### OBJECTIVE
Reproduce the listing below line for line, keeping every character unchanged.

### RECORDS FOR THIS TASK

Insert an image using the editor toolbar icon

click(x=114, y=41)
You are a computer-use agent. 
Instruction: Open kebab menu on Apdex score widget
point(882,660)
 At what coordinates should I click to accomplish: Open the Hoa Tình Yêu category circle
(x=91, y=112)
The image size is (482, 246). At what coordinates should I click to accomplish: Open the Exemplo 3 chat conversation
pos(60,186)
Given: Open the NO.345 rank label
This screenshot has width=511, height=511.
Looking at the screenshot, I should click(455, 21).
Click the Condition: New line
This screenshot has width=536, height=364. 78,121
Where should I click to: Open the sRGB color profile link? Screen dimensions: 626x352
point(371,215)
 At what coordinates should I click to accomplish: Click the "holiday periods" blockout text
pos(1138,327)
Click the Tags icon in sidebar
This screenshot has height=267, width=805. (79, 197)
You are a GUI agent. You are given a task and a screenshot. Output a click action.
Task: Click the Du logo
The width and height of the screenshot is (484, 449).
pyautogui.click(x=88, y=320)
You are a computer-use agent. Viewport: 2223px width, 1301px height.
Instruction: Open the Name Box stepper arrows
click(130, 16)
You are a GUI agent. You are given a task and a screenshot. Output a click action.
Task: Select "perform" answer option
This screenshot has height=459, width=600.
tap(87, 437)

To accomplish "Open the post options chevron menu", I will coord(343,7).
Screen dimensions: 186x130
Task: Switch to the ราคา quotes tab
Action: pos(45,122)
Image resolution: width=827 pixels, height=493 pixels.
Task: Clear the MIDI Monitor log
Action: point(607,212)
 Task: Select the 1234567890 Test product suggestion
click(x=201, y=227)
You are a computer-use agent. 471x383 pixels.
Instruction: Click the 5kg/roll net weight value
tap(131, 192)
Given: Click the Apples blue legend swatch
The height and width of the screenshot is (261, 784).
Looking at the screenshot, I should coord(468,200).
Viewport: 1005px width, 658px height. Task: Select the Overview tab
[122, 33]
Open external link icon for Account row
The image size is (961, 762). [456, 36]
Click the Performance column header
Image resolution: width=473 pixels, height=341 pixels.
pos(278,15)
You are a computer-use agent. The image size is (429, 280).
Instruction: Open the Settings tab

### THE REPLY
Insert an image using the editor toolbar icon

click(x=114, y=41)
You are a computer-use agent. 
Instruction: Open kebab menu on Apdex score widget
point(882,660)
 At what coordinates should I click to accomplish: Open the Hoa Tình Yêu category circle
(x=91, y=112)
The image size is (482, 246). At what coordinates should I click to accomplish: Open the Exemplo 3 chat conversation
pos(60,186)
Given: Open the NO.345 rank label
This screenshot has width=511, height=511.
Looking at the screenshot, I should click(455, 21).
Click the Condition: New line
This screenshot has width=536, height=364. 78,121
Where should I click to: Open the sRGB color profile link? Screen dimensions: 626x352
point(371,215)
 At what coordinates should I click to accomplish: Click the "holiday periods" blockout text
pos(1138,327)
Click the Tags icon in sidebar
This screenshot has height=267, width=805. (79, 197)
You are a GUI agent. You are given a task and a screenshot. Output a click action.
Task: Click the Du logo
The width and height of the screenshot is (484, 449).
pyautogui.click(x=88, y=320)
You are a computer-use agent. Viewport: 2223px width, 1301px height.
Instruction: Open the Name Box stepper arrows
click(130, 16)
You are a GUI agent. You are given a task and a screenshot. Output a click action.
Task: Select "perform" answer option
This screenshot has height=459, width=600.
tap(87, 437)

To accomplish "Open the post options chevron menu", I will coord(343,7).
Screen dimensions: 186x130
Task: Switch to the ราคา quotes tab
Action: pos(45,122)
Image resolution: width=827 pixels, height=493 pixels.
Task: Clear the MIDI Monitor log
Action: point(607,212)
 Task: Select the 1234567890 Test product suggestion
click(x=201, y=227)
You are a computer-use agent. 471x383 pixels.
Instruction: Click the 5kg/roll net weight value
tap(131, 192)
Given: Click the Apples blue legend swatch
The height and width of the screenshot is (261, 784).
Looking at the screenshot, I should coord(468,200).
Viewport: 1005px width, 658px height. Task: Select the Overview tab
[122, 33]
Open external link icon for Account row
The image size is (961, 762). [456, 36]
Click the Performance column header
Image resolution: width=473 pixels, height=341 pixels.
pos(278,15)
You are a computer-use agent. The image size is (429, 280).
Instruction: Open the Settings tab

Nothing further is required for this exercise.